The billionaire philanthropist, who said he’ll decide soon on whether to run for president, has been crisscrossing the nation for months and paying close attention to early primary states and Florida, the nation’s biggest swing state, which he has visited twice since January. Bloomberg discussed climate change in an Orlando stop earlier Friday before heading to Miami.
Miami-Dade County, the most-populous county in the state, is a fertile ground for discussing immigration; it has one of the largest immigrant populations in the United States and more than half the county’s residents are foreign born, with 93 percent of them from Latin America. Statewide, almost 17 percent of registered voters are Hispanic.
Playing up his family’s immigrant roots and those of the audience, Bloomberg portrayed Trump’s immigration policies and rhetoric as dangerous and divisive demagoguery.
“From the day he announced his campaign, Donald Trump has never stopped trying to scapegoat immigrants,” he said. “It is Mexicans and Central Americans today, but it could just as easily be Cubans or Lithuanians tomorrow … My family. Your family.”
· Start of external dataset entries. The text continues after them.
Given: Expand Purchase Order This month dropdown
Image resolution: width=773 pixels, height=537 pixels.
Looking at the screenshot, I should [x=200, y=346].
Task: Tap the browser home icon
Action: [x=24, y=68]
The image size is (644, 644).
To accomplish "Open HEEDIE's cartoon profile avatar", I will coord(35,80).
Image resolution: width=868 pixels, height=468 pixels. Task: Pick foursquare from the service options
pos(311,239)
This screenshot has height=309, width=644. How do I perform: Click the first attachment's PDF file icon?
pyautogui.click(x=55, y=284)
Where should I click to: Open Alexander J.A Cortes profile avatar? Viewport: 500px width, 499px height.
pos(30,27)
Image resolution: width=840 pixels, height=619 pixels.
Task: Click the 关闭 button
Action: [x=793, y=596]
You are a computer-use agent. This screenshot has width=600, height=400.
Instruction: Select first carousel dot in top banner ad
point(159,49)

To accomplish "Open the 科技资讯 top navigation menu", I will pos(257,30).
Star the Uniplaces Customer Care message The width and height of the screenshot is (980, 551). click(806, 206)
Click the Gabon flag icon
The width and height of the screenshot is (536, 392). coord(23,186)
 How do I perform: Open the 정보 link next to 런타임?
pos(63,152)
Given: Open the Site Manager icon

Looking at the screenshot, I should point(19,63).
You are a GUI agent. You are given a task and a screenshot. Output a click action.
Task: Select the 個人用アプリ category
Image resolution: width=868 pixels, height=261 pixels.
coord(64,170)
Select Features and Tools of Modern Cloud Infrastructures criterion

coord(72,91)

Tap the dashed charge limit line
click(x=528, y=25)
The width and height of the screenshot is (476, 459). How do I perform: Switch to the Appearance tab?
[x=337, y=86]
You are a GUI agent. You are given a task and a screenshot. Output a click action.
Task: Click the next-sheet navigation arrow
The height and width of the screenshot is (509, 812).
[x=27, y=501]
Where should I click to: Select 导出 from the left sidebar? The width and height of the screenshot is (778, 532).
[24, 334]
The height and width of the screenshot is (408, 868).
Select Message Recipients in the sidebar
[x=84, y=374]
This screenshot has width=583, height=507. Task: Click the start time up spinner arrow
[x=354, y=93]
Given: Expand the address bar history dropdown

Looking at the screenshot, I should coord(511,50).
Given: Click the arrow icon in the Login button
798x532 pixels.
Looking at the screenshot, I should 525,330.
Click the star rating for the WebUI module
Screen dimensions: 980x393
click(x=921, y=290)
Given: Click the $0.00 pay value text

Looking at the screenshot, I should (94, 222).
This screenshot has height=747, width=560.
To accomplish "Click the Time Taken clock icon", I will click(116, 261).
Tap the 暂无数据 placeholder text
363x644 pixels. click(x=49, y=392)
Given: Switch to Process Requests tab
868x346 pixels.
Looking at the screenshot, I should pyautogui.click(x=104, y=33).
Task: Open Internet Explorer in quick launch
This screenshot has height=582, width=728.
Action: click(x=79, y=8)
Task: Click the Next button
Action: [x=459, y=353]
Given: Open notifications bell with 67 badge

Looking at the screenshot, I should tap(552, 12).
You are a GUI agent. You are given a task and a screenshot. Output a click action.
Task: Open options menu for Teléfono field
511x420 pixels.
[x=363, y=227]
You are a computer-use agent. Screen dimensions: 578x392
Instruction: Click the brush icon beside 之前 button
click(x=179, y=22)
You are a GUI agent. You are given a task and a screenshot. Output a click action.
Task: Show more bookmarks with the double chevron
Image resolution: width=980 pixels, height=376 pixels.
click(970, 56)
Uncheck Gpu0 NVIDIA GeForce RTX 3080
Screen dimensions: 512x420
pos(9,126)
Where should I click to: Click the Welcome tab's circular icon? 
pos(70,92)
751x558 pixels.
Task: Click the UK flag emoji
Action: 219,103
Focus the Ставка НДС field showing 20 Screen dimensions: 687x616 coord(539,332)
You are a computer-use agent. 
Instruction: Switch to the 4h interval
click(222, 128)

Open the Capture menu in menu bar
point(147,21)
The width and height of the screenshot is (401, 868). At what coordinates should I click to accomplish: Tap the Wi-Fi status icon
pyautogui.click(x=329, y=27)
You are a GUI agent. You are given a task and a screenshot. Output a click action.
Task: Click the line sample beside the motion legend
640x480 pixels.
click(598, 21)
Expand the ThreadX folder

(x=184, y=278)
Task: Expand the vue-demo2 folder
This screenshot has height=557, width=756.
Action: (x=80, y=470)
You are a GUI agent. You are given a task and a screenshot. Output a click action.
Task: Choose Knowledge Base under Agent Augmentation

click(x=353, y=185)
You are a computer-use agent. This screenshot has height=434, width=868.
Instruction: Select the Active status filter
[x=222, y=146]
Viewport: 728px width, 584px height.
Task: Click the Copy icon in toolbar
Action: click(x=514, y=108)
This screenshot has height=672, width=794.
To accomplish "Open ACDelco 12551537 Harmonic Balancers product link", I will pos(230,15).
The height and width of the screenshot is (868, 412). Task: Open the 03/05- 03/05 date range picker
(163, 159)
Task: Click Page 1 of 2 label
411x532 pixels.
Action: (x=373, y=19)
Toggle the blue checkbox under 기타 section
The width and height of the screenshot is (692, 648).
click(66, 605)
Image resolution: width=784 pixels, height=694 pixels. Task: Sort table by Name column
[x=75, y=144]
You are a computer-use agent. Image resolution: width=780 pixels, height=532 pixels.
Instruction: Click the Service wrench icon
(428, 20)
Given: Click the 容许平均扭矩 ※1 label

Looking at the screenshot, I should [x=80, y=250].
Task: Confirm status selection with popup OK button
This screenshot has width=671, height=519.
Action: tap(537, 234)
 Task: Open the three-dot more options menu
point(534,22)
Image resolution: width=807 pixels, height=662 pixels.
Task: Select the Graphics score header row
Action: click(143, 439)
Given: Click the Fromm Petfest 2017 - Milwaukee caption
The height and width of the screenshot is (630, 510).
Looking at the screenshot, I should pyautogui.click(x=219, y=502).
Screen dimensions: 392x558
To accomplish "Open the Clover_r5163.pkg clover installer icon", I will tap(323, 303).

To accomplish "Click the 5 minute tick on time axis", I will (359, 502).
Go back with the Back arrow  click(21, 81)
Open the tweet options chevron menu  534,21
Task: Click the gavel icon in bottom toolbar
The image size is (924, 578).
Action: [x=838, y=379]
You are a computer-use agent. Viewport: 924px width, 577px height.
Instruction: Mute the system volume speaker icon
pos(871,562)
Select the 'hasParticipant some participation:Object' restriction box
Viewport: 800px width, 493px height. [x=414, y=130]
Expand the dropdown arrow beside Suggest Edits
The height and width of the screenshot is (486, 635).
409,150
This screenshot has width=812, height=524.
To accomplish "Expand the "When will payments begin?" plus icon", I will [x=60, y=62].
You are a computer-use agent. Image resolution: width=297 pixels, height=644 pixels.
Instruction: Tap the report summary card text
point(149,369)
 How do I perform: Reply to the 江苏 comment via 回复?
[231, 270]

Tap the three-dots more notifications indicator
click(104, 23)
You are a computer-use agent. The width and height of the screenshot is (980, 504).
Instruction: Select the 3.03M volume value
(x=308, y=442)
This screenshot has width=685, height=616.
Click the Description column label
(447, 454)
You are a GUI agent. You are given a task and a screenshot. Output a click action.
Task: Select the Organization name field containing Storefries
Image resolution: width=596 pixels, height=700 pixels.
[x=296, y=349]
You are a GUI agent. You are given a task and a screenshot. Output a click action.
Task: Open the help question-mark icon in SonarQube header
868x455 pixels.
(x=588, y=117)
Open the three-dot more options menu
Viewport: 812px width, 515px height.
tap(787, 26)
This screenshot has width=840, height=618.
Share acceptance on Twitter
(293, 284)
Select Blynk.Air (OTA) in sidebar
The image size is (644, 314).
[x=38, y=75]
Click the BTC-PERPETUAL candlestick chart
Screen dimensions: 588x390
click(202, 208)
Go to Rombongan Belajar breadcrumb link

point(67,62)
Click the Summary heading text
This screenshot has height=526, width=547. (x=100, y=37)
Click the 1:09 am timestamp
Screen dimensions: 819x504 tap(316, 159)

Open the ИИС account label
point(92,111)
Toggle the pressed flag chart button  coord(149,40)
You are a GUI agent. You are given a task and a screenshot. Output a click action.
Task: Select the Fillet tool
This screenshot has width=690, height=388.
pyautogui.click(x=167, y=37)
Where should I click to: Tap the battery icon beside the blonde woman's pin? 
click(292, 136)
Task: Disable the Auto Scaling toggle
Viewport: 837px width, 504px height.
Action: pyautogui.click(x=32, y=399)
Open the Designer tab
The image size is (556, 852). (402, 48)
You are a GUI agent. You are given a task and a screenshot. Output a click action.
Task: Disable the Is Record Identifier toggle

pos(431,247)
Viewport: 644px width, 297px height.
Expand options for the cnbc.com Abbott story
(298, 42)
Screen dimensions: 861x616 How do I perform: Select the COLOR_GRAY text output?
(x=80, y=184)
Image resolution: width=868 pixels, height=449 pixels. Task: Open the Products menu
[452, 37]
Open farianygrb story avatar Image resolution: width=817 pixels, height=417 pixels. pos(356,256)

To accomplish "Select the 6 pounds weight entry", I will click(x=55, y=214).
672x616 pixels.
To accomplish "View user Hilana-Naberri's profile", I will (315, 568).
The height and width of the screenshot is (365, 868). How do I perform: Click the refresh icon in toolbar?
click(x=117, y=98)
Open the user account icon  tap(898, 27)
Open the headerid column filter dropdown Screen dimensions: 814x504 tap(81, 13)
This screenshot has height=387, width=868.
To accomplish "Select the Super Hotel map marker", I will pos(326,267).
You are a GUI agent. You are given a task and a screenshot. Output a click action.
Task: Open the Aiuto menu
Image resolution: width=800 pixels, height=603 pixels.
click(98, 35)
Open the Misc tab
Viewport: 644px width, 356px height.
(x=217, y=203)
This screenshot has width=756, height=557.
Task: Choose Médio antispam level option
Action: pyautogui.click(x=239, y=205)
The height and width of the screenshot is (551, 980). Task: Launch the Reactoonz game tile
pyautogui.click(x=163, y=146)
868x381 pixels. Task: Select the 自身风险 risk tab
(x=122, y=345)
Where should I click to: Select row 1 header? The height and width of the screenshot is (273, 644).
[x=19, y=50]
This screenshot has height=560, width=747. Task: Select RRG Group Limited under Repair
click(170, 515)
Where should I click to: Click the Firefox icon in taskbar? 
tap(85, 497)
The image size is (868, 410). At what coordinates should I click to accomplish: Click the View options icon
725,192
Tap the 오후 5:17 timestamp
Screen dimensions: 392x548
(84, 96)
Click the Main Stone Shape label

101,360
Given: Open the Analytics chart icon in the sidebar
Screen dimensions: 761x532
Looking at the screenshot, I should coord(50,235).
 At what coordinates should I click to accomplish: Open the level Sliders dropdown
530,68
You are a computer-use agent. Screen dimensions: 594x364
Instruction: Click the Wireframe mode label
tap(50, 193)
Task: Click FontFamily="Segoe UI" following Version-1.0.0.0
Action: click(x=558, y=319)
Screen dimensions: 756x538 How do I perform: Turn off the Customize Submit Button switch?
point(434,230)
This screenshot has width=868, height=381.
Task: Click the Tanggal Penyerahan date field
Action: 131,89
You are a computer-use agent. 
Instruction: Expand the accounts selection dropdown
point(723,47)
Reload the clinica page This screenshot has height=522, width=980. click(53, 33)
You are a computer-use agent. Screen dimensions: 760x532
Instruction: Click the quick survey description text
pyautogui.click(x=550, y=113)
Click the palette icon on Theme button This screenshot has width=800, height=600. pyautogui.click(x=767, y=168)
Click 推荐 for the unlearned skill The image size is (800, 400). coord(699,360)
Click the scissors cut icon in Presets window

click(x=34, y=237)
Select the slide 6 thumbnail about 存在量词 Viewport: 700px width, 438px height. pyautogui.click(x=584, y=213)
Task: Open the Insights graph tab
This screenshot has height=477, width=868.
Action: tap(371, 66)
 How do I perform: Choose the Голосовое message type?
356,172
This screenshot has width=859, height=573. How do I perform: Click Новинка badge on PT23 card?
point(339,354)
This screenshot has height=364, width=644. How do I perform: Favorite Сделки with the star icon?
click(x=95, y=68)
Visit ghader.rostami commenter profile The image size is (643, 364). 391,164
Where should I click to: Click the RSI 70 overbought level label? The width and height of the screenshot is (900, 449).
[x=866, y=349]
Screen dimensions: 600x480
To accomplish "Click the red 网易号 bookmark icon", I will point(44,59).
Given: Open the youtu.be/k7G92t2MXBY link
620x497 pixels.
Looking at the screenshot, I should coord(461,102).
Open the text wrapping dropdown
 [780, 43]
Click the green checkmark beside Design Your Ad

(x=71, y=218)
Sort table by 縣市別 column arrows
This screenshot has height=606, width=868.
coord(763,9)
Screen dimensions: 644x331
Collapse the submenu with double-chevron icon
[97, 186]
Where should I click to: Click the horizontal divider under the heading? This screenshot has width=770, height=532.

Supporting comprehensive immigration reform, however, is no sure bet to winning Florida’s Hispanic vote, which is fractured between those of Cuban, Puerto Rican and South and Central American descent.
Trump’s surprise 2016 Florida win, which came on the heels of harsh anti-immigration rhetoric, proved pundits wrong that the path to capturing the Hispanic vote and winning the Sunshine State was paved with moderation. Indeed, Trump’s 2016 campaign came to believe that the more Democrats criticized Trump as a racist and xenophobe over immigration, the more it drove support to him among white working class voters in the state and the nation’s rust belt.
Trump’s 2020 campaign said in a written statement that Bloomberg’s criticisms missed the mark.
“Mike Bloomberg and his left-wing allies’ attempt to paint anyone seeking secure borders with insults and attacks shows just how out of touch they are with the American people,” the statement said.
This year, Democrats characterized the president’s decision to temporarily shut down the government in order to get funding to build more of a border wall with Mexico as a losing position for him. They believe his family-separation policy helped drive swing voters toward Democrats in the just-ended midterm elections when Democrats won control of the U.S. House.
“It would be hard to imagine a more un-American policy than that and we should never stand for it,” Bloomberg said.
Bloomberg also highlighted the president’s handling of immigration as a way paint Trump as incompetent, a theme he began driving home last month.
“Unfortunately, children at the border are not the only young people affected by the president’s xenophobia. Foreign student enrollment in the United States declined again last year, because many young people fear they won’t be welcome here,” Bloomberg said Friday night. “Those students are choosing places like Montreal over Miami and we are losing out on the talent we need for the future.”
The speech, in which Bloomberg stopped just shy of announcing a presidential bid, was generally well-received by the audience. But some thought it was a little too much of a campaign address.
“Too Trump focused but I guess that’s necessary in a ‘D’ primary,” former Republican Congressman Carlos Curbelo of Miami, a supporter of comprehensive immigration reform, said in a text message to POLITICO.